From 74003cee37968c79d8f88edaf660c328dc55c18f Mon Sep 17 00:00:00 2001
From: Evan Hubinger <evanjhub@gmail.com>
Date: Mon, 14 Oct 2024 21:26:18 -0700
Subject: [PATCH] Add test implementation of computation graph cache

---
 Makefile                     |  2 +-
 coconut/compiler/compiler.py | 12 +++++--
 coconut/compiler/grammar.py  |  2 --
 coconut/compiler/util.py     | 67 +++++++++++++++++++++++++++++++++---
 coconut/constants.py         |  2 +-
 coconut/terminal.py          | 16 ++++++---
 6 files changed, 86 insertions(+), 15 deletions(-)

diff --git a/Makefile b/Makefile
index f60e01a9..a1959766 100644
--- a/Makefile
+++ b/Makefile
@@ -170,7 +170,7 @@ test-pyright: clean
 	python ./coconut/tests/dest/extras.py
 
 # same as test-univ but includes verbose output for better debugging
-#  regex for getting non-timing lines: ^(?!'|\s*(Time|Packrat|Loaded|Saving|Adaptive|Errorless|Grammar|Failed|Incremental|Pruned|Compiled)\s)[^\n]*\n*
+#  regex for getting non-informational lines to delete: ^(?!'|\s*(Time|Packrat|Loaded|Saving|Adaptive|Errorless|Grammar|Failed|Incremental|Pruned|Compiled|Computation)\s)[^\n]*\n*
 .PHONY: test-verbose
 test-verbose: export COCONUT_USE_COLOR=TRUE
 test-verbose: clean
diff --git a/coconut/compiler/compiler.py b/coconut/compiler/compiler.py
index 54a92092..79975f5f 100644
--- a/coconut/compiler/compiler.py
+++ b/coconut/compiler/compiler.py
@@ -156,6 +156,7 @@
     match_in,
     transform,
     parse,
+    cached_parse,
     get_target_info_smart,
     split_leading_comments,
     compile_regex,
@@ -405,6 +406,7 @@ class Compiler(Grammar, pickleable_obj):
     """The Coconut compiler."""
     lock = Lock()
     current_compiler = None
+    computation_graph_caches = defaultdict(dict)
 
     preprocs = [
         lambda self: self.prepare,
@@ -1372,14 +1374,20 @@ def parse_line_by_line(self, init_parser, line_parser, original):
             while cur_loc < len(original):
                 self.remaining_original = original[cur_loc:]
                 ComputationNode.add_to_loc = cur_loc
-                results = parse(init_parser if init else line_parser, self.remaining_original, inner=False)

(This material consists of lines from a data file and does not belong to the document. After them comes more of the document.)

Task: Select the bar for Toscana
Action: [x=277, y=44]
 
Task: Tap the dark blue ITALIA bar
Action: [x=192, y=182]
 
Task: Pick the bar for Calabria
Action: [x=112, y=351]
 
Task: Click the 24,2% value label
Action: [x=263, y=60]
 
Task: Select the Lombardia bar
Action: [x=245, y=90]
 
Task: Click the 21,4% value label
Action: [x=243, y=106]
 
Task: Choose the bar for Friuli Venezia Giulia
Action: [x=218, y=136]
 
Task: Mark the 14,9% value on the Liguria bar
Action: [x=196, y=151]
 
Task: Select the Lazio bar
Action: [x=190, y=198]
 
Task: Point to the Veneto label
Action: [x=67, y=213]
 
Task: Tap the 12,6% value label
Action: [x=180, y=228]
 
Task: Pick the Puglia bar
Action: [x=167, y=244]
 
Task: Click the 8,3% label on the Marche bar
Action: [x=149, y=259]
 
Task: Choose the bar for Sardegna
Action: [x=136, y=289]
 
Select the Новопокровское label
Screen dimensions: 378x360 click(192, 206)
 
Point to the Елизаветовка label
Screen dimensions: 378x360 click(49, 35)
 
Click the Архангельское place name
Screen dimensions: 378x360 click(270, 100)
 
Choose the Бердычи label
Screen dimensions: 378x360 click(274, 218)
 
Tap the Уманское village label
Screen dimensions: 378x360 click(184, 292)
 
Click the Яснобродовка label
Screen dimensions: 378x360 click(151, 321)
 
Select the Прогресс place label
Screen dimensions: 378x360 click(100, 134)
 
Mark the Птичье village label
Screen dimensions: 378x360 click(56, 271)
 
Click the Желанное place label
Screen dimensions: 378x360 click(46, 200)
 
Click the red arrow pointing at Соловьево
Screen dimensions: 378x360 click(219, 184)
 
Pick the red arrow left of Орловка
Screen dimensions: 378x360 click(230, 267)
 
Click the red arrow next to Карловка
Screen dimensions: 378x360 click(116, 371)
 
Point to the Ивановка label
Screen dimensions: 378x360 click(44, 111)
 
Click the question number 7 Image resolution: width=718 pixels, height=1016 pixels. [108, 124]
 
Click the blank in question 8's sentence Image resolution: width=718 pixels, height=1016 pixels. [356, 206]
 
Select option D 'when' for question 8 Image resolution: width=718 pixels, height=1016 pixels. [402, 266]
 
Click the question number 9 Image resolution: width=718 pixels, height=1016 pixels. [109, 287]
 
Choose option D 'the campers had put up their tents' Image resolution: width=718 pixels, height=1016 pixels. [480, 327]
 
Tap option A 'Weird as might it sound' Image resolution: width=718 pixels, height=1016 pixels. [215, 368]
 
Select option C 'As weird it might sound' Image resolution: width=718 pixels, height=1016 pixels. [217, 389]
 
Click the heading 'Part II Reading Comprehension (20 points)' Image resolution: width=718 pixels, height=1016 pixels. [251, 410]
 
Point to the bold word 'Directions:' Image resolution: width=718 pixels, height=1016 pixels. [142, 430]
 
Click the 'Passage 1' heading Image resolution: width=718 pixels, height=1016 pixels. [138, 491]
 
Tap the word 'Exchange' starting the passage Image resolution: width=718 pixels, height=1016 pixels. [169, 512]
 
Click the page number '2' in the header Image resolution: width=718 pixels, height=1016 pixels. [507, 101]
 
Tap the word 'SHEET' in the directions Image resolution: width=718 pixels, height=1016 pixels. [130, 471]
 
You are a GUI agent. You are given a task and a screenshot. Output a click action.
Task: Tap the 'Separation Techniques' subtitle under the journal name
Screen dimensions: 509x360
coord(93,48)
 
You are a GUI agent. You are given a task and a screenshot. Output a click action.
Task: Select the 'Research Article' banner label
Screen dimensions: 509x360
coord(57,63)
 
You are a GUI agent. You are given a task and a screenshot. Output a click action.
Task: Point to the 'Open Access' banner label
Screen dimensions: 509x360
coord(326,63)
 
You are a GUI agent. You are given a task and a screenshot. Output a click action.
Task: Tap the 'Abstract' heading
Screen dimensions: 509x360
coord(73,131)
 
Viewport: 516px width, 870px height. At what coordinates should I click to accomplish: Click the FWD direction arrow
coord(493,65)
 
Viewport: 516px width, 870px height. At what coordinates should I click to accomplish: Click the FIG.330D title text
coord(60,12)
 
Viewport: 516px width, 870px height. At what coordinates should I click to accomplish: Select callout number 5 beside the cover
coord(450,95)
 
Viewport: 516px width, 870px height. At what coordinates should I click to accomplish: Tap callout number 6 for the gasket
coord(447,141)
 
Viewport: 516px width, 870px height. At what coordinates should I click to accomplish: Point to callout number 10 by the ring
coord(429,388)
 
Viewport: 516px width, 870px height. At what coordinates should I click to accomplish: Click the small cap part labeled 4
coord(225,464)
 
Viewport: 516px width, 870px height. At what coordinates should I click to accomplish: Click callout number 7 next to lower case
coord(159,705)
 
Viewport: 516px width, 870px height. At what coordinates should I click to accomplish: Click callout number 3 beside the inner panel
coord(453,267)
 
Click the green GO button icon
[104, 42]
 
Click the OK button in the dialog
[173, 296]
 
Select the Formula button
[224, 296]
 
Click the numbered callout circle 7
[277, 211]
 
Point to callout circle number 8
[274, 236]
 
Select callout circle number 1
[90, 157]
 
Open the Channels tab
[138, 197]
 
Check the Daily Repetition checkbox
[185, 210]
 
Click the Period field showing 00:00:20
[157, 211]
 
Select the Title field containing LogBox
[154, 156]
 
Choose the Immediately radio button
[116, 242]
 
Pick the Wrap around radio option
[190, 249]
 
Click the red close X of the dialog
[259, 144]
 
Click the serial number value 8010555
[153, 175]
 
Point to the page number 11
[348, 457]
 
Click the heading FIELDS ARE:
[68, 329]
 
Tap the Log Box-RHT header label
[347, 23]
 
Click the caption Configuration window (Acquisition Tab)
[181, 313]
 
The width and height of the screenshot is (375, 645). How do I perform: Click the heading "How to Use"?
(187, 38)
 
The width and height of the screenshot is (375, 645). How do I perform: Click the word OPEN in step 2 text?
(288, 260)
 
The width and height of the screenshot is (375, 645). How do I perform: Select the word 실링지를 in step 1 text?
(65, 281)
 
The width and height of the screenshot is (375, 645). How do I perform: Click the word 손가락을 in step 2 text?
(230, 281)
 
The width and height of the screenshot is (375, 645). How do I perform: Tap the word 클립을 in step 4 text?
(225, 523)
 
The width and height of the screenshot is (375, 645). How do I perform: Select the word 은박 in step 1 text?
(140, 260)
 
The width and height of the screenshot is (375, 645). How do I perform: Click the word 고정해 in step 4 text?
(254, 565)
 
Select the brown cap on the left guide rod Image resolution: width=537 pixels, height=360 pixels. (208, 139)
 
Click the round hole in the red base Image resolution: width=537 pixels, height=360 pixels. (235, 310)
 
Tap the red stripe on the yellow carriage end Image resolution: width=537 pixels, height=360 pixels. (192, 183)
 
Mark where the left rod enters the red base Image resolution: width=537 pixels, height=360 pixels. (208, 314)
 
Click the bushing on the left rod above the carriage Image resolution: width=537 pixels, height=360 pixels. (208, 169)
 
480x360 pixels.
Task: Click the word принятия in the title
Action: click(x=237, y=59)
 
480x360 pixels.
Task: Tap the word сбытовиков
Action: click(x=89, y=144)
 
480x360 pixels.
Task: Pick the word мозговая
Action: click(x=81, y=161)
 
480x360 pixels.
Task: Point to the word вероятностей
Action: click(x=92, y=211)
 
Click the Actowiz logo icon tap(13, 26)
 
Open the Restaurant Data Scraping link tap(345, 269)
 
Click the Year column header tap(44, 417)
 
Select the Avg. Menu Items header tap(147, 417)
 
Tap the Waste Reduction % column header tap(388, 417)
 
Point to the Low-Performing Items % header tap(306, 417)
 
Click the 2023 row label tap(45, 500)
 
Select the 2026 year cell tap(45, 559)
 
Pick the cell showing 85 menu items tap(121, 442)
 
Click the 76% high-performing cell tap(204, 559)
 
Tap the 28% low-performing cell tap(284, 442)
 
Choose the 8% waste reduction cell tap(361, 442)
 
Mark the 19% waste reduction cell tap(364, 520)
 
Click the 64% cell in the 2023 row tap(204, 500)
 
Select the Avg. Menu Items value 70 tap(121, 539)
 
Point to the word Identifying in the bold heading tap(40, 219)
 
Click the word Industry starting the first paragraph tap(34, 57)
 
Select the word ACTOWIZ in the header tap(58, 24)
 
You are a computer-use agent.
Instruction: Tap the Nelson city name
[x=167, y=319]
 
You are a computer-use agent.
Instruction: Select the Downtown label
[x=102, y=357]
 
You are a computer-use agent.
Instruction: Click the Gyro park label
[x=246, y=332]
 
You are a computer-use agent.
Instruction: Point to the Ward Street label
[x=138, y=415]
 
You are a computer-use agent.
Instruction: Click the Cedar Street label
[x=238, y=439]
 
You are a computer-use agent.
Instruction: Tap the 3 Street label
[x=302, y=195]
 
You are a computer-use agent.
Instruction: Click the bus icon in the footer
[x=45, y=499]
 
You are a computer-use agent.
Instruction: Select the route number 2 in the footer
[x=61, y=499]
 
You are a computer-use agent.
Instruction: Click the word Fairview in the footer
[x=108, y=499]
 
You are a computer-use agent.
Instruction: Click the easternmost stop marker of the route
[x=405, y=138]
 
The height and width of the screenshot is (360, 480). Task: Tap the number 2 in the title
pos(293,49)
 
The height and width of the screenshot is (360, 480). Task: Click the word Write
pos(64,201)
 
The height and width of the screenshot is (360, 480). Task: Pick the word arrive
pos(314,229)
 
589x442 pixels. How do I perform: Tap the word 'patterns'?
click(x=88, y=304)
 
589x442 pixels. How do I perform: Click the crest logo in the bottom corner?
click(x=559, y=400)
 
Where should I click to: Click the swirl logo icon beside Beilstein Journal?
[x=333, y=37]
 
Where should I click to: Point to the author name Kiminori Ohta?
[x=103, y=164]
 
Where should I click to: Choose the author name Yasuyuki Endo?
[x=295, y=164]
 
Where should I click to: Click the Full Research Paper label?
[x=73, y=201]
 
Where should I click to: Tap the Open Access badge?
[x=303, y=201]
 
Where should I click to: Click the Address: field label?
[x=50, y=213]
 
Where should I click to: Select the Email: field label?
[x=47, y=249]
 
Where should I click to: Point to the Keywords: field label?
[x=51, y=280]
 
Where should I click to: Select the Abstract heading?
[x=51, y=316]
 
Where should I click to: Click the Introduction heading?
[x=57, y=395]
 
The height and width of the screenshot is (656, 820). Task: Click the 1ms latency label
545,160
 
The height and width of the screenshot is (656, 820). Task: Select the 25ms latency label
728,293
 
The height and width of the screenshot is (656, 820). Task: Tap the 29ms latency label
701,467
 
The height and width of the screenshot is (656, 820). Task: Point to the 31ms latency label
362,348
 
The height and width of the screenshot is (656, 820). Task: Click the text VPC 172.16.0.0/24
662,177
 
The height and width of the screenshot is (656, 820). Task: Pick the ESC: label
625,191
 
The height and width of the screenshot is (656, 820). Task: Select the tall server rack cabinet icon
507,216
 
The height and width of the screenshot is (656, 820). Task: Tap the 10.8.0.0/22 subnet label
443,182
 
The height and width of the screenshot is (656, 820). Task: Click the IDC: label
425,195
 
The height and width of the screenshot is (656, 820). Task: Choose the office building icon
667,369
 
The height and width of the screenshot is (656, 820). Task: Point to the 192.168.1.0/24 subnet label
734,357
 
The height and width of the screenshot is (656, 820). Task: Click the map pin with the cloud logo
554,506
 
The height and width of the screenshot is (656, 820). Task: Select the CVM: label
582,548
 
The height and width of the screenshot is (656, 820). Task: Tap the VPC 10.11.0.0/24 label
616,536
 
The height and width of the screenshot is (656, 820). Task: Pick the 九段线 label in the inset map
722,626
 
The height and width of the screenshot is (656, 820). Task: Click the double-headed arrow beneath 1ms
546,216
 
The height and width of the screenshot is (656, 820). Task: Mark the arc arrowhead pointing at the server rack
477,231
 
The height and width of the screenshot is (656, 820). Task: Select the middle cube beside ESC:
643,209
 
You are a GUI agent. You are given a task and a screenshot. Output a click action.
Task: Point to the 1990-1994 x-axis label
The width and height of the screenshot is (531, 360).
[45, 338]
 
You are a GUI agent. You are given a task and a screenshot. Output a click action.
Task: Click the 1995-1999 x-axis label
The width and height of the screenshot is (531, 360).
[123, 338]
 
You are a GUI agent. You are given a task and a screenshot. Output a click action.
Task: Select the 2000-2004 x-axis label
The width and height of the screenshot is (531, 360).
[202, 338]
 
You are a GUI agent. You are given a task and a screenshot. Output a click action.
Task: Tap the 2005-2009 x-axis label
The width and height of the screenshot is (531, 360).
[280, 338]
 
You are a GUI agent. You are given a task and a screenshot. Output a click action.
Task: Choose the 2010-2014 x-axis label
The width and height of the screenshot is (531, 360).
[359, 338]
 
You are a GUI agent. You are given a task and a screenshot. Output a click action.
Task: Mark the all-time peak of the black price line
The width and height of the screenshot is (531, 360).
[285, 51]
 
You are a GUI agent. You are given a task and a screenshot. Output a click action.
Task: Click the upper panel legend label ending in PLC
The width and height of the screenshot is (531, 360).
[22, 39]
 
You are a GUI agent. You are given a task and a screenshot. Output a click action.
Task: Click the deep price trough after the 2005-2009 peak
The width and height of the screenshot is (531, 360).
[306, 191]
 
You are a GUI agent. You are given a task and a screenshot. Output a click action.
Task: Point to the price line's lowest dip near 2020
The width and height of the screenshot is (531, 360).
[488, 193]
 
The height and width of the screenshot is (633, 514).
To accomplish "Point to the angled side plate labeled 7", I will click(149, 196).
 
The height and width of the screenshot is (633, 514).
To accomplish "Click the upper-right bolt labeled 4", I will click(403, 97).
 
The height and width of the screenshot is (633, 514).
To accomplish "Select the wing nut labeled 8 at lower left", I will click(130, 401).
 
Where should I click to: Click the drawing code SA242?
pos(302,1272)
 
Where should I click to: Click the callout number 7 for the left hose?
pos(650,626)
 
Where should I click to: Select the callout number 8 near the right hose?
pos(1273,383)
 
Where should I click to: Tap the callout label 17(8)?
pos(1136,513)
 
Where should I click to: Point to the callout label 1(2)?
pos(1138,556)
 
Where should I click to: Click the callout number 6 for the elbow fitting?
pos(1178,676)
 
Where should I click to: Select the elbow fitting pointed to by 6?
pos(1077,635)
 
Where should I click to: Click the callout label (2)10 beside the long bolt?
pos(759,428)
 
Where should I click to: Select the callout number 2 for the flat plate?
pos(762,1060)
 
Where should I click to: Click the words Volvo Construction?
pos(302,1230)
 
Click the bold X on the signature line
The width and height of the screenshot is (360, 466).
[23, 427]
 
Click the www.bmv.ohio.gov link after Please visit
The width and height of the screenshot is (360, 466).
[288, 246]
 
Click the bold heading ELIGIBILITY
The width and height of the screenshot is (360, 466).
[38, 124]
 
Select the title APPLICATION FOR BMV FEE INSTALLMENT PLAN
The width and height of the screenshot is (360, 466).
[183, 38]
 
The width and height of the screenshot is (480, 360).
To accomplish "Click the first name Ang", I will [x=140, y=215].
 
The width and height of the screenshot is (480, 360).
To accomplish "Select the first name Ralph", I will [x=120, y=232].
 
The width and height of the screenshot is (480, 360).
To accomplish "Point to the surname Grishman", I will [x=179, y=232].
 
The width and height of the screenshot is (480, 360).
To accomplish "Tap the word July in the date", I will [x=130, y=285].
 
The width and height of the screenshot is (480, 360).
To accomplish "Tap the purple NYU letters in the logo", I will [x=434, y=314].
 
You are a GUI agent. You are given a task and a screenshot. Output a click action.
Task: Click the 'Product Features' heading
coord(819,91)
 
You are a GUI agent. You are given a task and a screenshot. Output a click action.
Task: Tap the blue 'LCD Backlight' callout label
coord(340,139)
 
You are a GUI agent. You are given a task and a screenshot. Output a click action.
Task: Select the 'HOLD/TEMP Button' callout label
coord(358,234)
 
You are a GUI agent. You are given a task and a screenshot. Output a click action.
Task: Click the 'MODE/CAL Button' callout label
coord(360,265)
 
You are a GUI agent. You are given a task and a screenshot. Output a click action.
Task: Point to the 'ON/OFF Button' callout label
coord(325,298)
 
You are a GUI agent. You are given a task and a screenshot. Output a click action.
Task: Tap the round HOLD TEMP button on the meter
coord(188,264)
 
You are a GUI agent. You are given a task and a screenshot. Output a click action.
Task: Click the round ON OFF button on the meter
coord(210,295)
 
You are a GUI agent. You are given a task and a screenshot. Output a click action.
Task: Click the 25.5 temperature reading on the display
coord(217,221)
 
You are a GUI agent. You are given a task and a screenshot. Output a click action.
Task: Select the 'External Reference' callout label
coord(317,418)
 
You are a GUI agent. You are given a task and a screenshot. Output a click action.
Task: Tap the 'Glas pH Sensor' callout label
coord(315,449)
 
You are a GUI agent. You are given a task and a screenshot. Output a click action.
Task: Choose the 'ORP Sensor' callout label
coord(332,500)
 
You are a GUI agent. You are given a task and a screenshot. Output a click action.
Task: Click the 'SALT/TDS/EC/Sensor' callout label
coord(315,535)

+                parser = init_parser if init else line_parser
+                results = cached_parse(
+                    self.computation_graph_caches[("line_by_line", parser)],
+                    parser,
+                    self.remaining_original,
+                    inner=False,
+                )
                 if len(results) == 1:
                     got_loc, = results
                 else:
                     got, got_loc = results
                     out_parts.append(got)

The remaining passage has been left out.